Du temps et de la vie : Jeanne et Jacques ne parlent que de cela, leur histoire est toute littérale, toute collée aux états du petit monde des Pays de la Loire qu’ils habitent. Une canalisation remplacée, la clientèle d’un restaurant, un match de basket… Jamais d’incendie dans ces conversations, on parle du monde et, surtout, des choses. Ces deux-là se sont en effet rencontrés dans la France pompidolienne, à l’époque où l’on prête allégeance à la société de consommation, mondialisée, standardisée.

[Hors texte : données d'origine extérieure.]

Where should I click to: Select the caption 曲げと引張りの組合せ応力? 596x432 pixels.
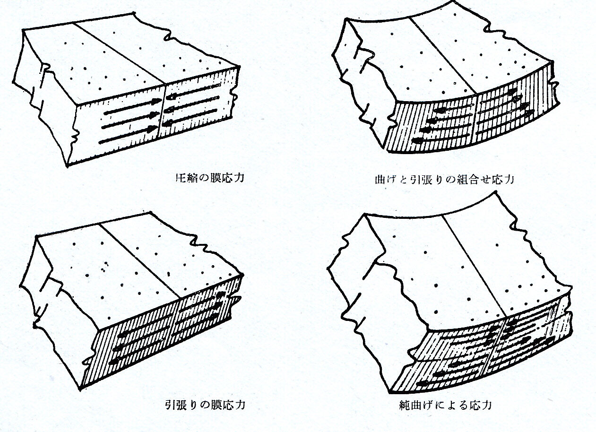(443, 180)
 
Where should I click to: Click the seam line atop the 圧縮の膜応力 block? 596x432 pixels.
(121, 52)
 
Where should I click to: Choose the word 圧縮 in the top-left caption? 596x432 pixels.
(182, 178)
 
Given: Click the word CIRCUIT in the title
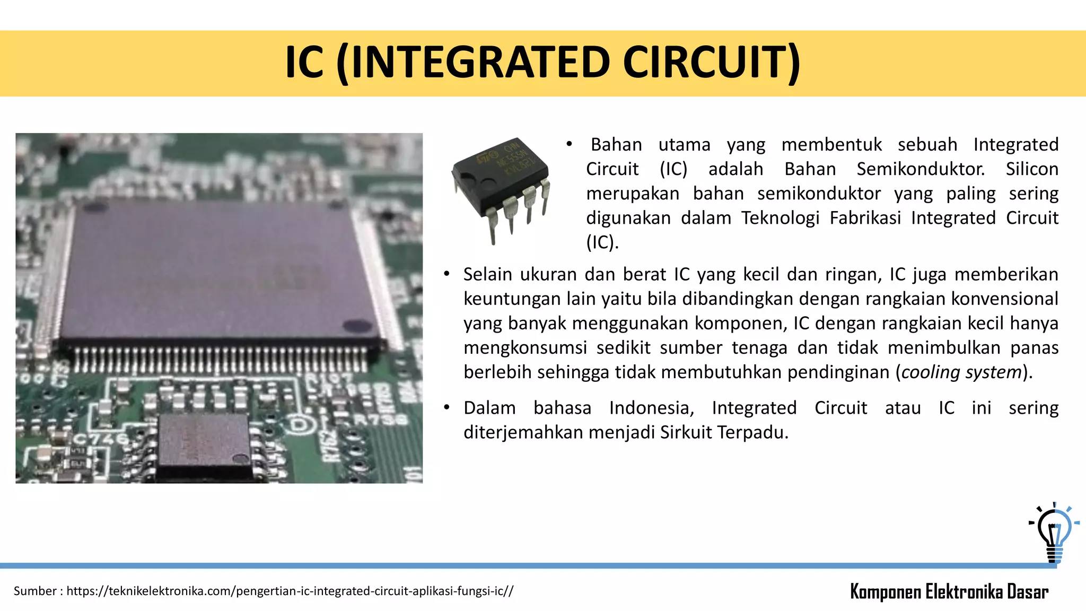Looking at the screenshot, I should (711, 63).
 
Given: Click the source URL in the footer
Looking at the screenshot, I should (290, 591).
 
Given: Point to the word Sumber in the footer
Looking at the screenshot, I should (35, 591).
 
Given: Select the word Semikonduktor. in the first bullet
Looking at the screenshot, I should (921, 169).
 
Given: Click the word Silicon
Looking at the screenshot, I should (1032, 169).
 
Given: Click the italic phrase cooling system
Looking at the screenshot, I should (961, 372).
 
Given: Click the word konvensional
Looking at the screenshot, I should (1004, 299).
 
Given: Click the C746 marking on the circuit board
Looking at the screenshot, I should (100, 439).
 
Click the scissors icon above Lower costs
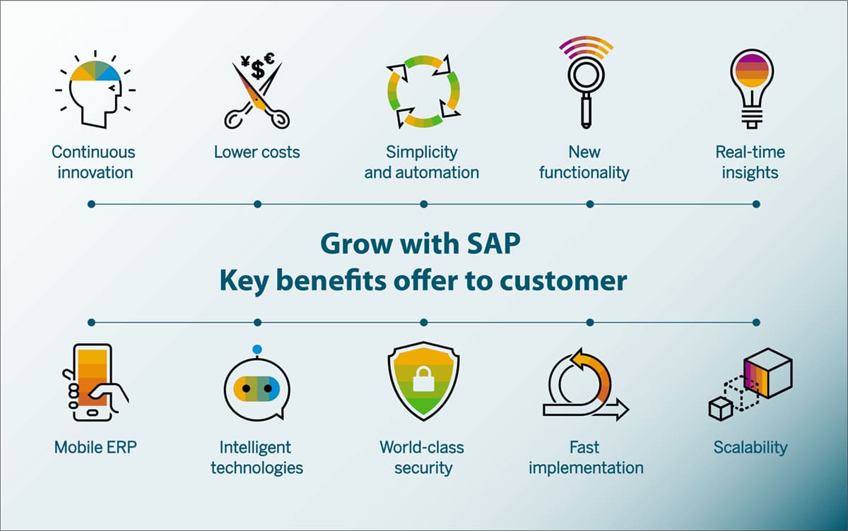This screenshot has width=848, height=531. pyautogui.click(x=257, y=97)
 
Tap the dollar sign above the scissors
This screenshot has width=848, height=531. pyautogui.click(x=258, y=69)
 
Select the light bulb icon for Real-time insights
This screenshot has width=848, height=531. pyautogui.click(x=752, y=89)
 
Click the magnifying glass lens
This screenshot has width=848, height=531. pyautogui.click(x=586, y=75)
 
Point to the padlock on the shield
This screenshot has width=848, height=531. pyautogui.click(x=423, y=379)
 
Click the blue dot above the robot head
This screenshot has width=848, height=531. pyautogui.click(x=257, y=350)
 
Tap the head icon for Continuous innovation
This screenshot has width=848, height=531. pyautogui.click(x=95, y=90)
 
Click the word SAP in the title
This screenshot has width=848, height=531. pyautogui.click(x=494, y=244)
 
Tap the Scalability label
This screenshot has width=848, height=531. pyautogui.click(x=750, y=448)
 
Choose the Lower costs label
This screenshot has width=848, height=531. pyautogui.click(x=257, y=152)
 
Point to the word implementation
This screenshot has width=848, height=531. pyautogui.click(x=586, y=468)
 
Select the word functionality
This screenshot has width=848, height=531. pyautogui.click(x=584, y=173)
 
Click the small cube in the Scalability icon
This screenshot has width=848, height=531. pyautogui.click(x=721, y=409)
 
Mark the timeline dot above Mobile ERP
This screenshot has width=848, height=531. pyautogui.click(x=91, y=322)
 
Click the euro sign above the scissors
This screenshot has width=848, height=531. pyautogui.click(x=269, y=58)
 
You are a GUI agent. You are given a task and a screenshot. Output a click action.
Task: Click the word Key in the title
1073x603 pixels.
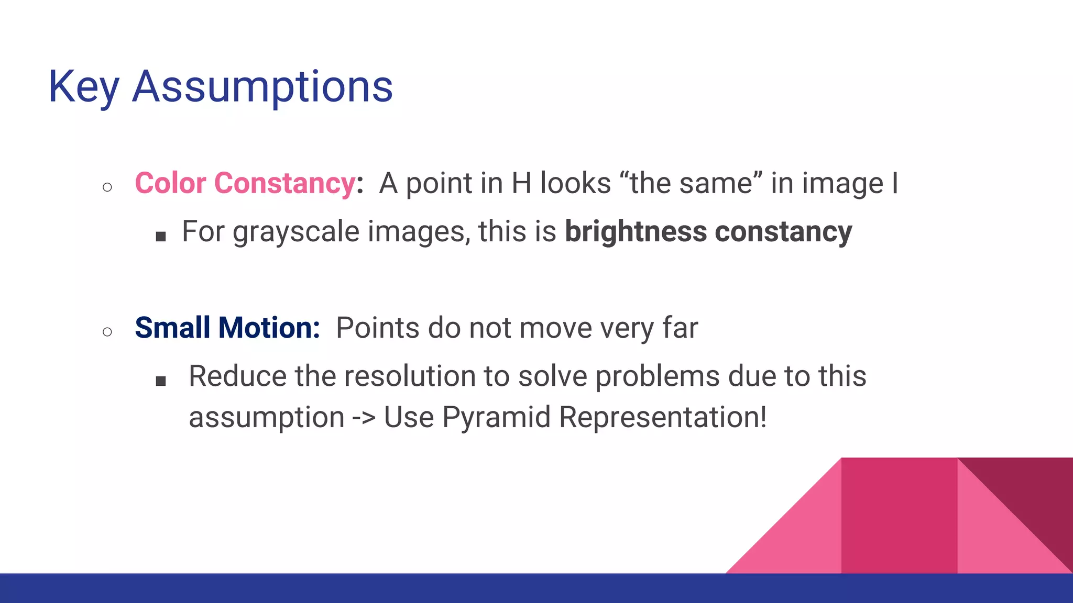pyautogui.click(x=84, y=87)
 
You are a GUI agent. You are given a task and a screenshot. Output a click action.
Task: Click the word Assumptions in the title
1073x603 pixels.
pyautogui.click(x=262, y=87)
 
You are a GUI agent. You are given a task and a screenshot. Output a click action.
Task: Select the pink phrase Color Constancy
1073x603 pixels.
pyautogui.click(x=245, y=184)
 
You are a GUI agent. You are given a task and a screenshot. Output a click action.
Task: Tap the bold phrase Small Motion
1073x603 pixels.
pyautogui.click(x=227, y=328)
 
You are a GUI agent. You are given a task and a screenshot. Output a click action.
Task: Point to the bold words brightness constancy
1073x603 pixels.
pyautogui.click(x=708, y=231)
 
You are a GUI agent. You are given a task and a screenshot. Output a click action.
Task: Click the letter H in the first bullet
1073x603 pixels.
pyautogui.click(x=521, y=184)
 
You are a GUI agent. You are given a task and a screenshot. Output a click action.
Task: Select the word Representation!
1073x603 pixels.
pyautogui.click(x=663, y=417)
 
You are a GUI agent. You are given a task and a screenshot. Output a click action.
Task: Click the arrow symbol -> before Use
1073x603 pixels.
pyautogui.click(x=364, y=418)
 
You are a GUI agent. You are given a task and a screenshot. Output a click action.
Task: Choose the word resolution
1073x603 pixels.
pyautogui.click(x=385, y=376)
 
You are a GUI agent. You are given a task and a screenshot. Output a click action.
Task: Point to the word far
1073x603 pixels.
pyautogui.click(x=680, y=328)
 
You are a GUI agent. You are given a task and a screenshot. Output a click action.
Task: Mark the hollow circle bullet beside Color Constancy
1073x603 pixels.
pyautogui.click(x=107, y=187)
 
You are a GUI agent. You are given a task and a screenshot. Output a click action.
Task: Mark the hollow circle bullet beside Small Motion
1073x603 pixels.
pyautogui.click(x=107, y=332)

Nanti d’un pouvoir d’achat honorable, on se rend dans les Jardiland, les Monsieur Meuble, on est client de cette massification des produits culturels qui sacre Claude François, Serge Lama, Angélique, marquise des anges, Robert Redford ou Richard Cocciante.
Bégaudeau se livre avec brio à cet exercice de sociologie des pratiques de consommation et des pratiques culturelles – on reconnaît ce fameux mousseux consommé comme ersatz du champagne, dont Christiane et Claude Grignon, dans leur étude des styles d’alimentation, avaient souligné l’importance pour les classes populaires. Mais Bégaudeau montre plus largement comment la mise en couple et les rituels de conjugalité héritent des modes de régulation du capitalisme. À l’époque, les unités productives
Il vous suffit de vous inscrire à notre newsletter hebdomadaire :
Pour aller plus loin…

Bouffer du curé susciterait-il moins d’appétit ?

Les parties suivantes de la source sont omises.